In a story that exposes the falseness of innocence but also a deeper truth,
Harding's deaf, damaged hero contrasts with the bitter weariness of his older self. As "frail as a fallen bird", he comes to the sooty, bitter Eastern European city of Iasi, selecting the streets at random. Hollow with fatigue, he tries to fight the cough
rising within which will no doubt hurt him, perhaps even kill him.
Although I found Harding’s novel at times a bit tedious, she excels in bringing an earthly human need to her bleak period setting, exposing a timeless classical stature as her unnamed narrator collapses onto the steps of the Iasi hospital. The nurse not does even attempt to ask him who he is as he lies feverish and moaning. While ward sister Adriana completes the details on his admission as best she can (naming him Ioan after her
lost son), fellow nurse Safta gently begins to heal the man; only she knows his true identity.
Harding’s use of both Safta and Ioan's retrospective narrative lends flexibility to the tale's recollections and timelines in a way that allows her to introduce Ioan's delicate artistry. She imagines the blackness of a deaf man in a world that exists only by touch and smell as Ioan awakens to the hospital ward with its hollow faces, odor of disinfectant and illness. Suddenly
he remembers the isolated country manor of Poiana, a bucolic place where he was called Augustin.
Augustin has fond recollections of his childhood friend, Safta. Safta's mother and Poona’s matriarch, Marina Valeanu, sees something in Augustin: his muteness
and enigmatic eyes, the fine baby smoothness of his face. Marina is most impressed by Augustin's special talent for drawing; he even brings to mind the image of her own lost first son.
For Clare, the English tutor brought to Poiana by Safta's father, Constantin Valeau, there’s
certainly something about Augustin that distinguishes him from all the other boys. Giving his solidly detailed drawings as much attention as he gives hers, Clare acknowledges
that something special lies in his work.
The duality of relations at the heart of the story hints at the dilemmas of an entire world under siege. The summer of 1939 brings war and change. Safta falls in love, and Harding allows us to finally witness the privileged, cultured life she gives up in order to follow her heart.
Like many women, Safta has been liberated from the mores of the prewar period.
Now, having embraced the path of danger, she is unsure how to navigate it. For his part, Augustin is in a state of stasis, directionless and empty. Both represent lives bereft as they crawl though this new and treacherous Soviet existence.
Augustin’s journey is toward taking stock of who he is while struggling to find order and perspective in this silent, dislocated landscape. Unfolding his inner thoughts, Harding’s imagery is strong and wonderfully intertwined.

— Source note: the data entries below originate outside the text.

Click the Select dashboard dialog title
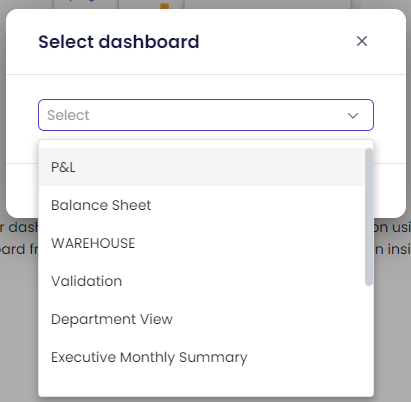Viewport: 411px width, 402px height. point(119,42)
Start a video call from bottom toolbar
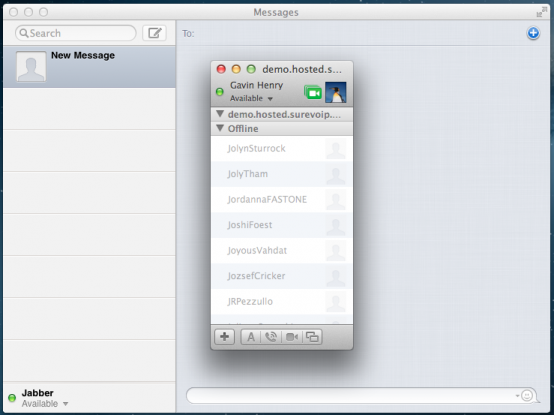This screenshot has height=415, width=554. click(x=291, y=337)
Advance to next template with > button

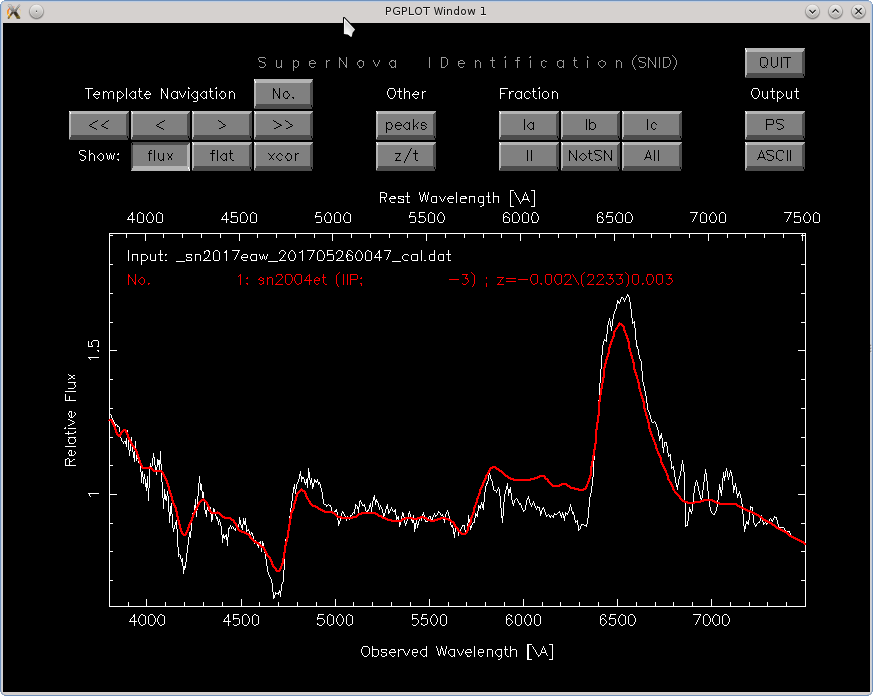pyautogui.click(x=221, y=125)
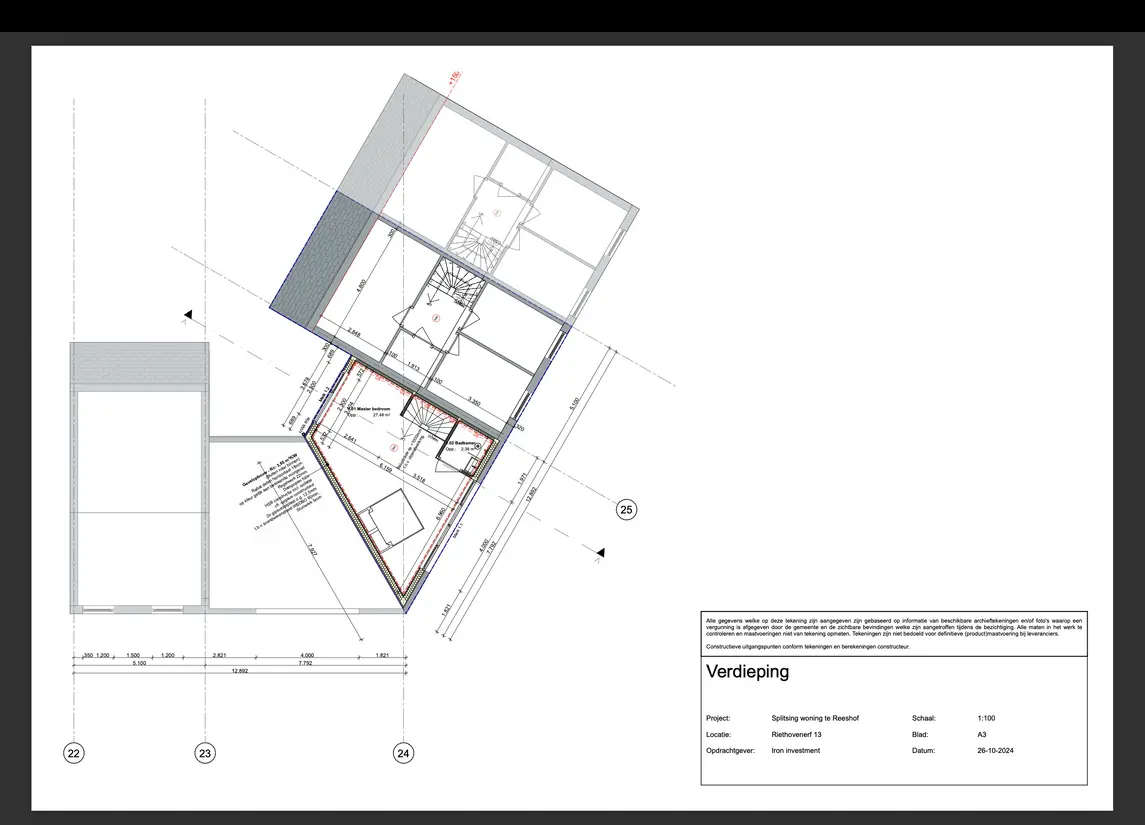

Her skilled prose lets us see life through the eyes of Augustin as he stands on the precipice of adulthood while still living within a
world of childhood fantasies. Undoubtedly aware, Augustin often does not understand the machinations of the adults around him.
Deception and innocence are overlaid with powerful visual metaphors: faceless drawings, scrapes of fabric, and Augustin's cutout figures. From a brittle and tarnished place that seems doomed to fail, the novel gives us a sense of past history and of home, of a life lived privately in a silent, interior space.